Tuesday, July 14, 2009

Remember me to Herald Square

Our Whole Foods has a sign in front of each register that says “we card anyone who looks under 40.” I understand the spirit of this policy. People in Wisconsin are concerned about the state’s perpetually lofty numbers of binge drinkers and drunk drivers. I can also see how a young grocery cashier might not be able to distinguish adequately between a thirty-one year old lifeguard in flip flops, and an underage college junior on route to a Coldplay concert. I myself did, on one occasion in high school, dress up in my friend’s mother’s clothes and attempt to buy beer in a liquor store. When I got carded the other day, however, I had to question if they’re going too far. If I’d been trying to buy alcohol illegally, would I walk into a grocery store with two kids and dark circles under my eyes, load up the cart with organic sour cream and fruit bunnies, and use a credit card in my own name? C’mon -- one bottle of wine isn’t enough for one mother to get over a grocery store trip with both her kids, anyway. Standing there with my ID out, I couldn’t resist paraphrasing – quietly, of course, and under my breath -- Craig Robinson’s character from Knocked Up. “You carding old pregnant bitches in here now?”

In your thirties, getting carded can be flattering. But when you’re old as f---, it’s just a nuisance. I’m also starting to feel a little awkward – not to mention unlawful -- about the fact that I haven’t given up my New York state drivers’ license. Before we moved here, Mike had never thought of Wisconsin as a place people move to. If anyone should be clinging to the trappings of our former life, it should be him. He only got a Wisconsin license because his old one expired, it’s true. But it’s still somewhat odd that he’s walking around town with an ID ornamented with a small red barn, while I’m still impersonating an out of towner. Adding insult to injury, I haven’t given up my New York city cell number either, while his blackberry is now a local call.

If I told a New Yorker I was avoiding a trip to the DMV, they’d get right behind my fraudulent choice. Going to the DMV in the city is like going to a third world nation run by a fascist military junta that has kicked both human rights watch, and all of its building mechanics, out of the country.

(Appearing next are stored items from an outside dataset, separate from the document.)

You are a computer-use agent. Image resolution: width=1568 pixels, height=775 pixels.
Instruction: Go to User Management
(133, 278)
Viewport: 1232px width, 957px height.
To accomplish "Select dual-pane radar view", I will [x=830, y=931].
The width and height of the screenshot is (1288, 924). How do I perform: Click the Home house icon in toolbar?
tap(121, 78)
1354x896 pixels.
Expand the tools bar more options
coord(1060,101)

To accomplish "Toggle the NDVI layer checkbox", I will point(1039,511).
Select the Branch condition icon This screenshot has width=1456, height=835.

If you can manage to follow the obscure signs through the filthy Herald square building to the section cordoned off for the DMV, you’re rewarded by being packed like sweaty pickles into a single elevator, riding slowing down into the bowels of the building, and getting dumped out right onto a long line of people queued up into the hallway, waiting to be told where to go and wait even longer. Once you’re assigned a number, you go and sit down in a huge cavernous room that feels a bit like a train depot to nowhere, with all the seats facing the same way. All you have to stare at, besides the flashing numbers above the windows, are the angry faces of the DMV people, who only look increasingly enraged with the approach of each new customer.

I had to visit this midtown panopticon once when I was eight months pregnant. I went to register our car, but hadn’t realized that we owed hundreds of dollars in sales tax for buying the car in a neighboring state. I’ll never forget the look on the agent’s face when I finally got to the window, after almost two hours on hot summer’s day. The perceptible glimmer in her eye was one of exhilaration, when she informed me that I didn’t have the correct documentation, and would have to return the next day to endure another round.

The DMV near to our house here is another world altogether. It’s calm, relatively uncrowded, and operated by people who seem to be on the right side of humanity’s survival. I’m not avoiding going there now because I’m lazy, or logistically challenged. A recent New York Times article revealed that some people buy iphones to help organize their lives. But I don’t get behind in my email, overlook appointments, forget my mom’s birthday, or neglect to pick up milk on the way home. For one thing, I don’t have a demanding work life. I’m also too obsessive compulsive to get too caught up in something enjoyable.

I’m just having trouble parting with these last few, remaining markers of my life in Manhattan. I’ve been carrying this ID and phone number with me every day for so many years that they almost feel like part of me. When I look at my pink license with New York State in big aqua letters, and the eight-year old picture of me taken in that Herald Square Hades, I feel nostalgic for a time when I was younger, when I didn’t yet have children, and when I got carded for reasons that make actual sense. When I think of my phone number, I can recall how long it took me – and everyone else -- to get used to the 646 area code, after the phone company ran out of available numbers for 212 and 917. I’ve practically had the same number since I got my first cell phone. There’s even a Seinfeld episode about my area code, which means, I think, that’s it’s now sort of a valuable cultural artifact.

Mike once told me that he held on to his California license for years after he moved to New York. He didn’t drive then, and he didn’t own a car, so it didn’t really matter whether he identified with New York officially or not. But I think a New York license also didn’t fit with his vision of himself at that time. Giving up my pink license for one with a little red barn on it doesn’t really fit with my vision of myself either. But then again – and to paraphrase another scene from Knocked Up -- life doesn’t really care much about your vision. I drive a Subaru now, and buy wine at Whole Foods. I’ll be forty next month, and officially old as f----. How much worse could the red barn really be?